While the improvements will enhance the field and provide improved drainage and irrigation, a natural grass surface will continue to have limitations on the amount and intensity of use it can accommodate compared to an all-weather field. We will continue working with the neighborhood, the school community, and our youth sports partners to manage and program the space. And the lighting at Danehy will provide additional bookable time for youth sports on those existing turf fields.

Turnaround is “Rare”

The memo explaining the turnaround at Ahern Field was greeted by surprise Wednesday.

“It is rare, and it took a lot of pressure,” said Rhonda Massie, who lives near the field. Despite a fraught family history with sports play there – “I can’t tell you how many times a ball would come smashing through my grandmother’s window,” she said – she has supported the idea of East Cambridge having game facilities that would avoid the need to travel to Danehy Park. She is also a supporter of the grass field.
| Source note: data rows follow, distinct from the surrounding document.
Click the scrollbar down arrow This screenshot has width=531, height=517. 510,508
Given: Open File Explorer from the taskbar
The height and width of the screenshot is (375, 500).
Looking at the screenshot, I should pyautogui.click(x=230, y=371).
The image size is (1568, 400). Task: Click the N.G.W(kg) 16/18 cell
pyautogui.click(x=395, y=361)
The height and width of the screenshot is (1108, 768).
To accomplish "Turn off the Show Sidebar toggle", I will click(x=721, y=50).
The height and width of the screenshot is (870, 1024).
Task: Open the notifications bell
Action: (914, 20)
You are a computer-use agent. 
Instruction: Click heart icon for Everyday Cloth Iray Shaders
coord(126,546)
To see the city response to public outcry like this took her by surprise. “One of the reasons I stopped going to the planning team meetings was because I thought that we would never, ever have anything that the city didn’t want.” Pointing to 40 Thorndike, a controversial 20-story building with offices and retail that remains unused since its opening in October 2024, she said of the turf decision: “Yes, I’m really happy that it has happened now, but sometimes I think that the city should pay more attention to the people who live in the neighborhoods.”

“I will feel some satisfaction when I walk by and there is nice grass on the field. I will not believe anything until I actually see it,” Massie said. “I’ve lived here too long.”

A voicemail was left Wednesday with Andrew Farrar, a Cambridge Youth Soccer advocate who created the proturf petition, but it was not immediately returned.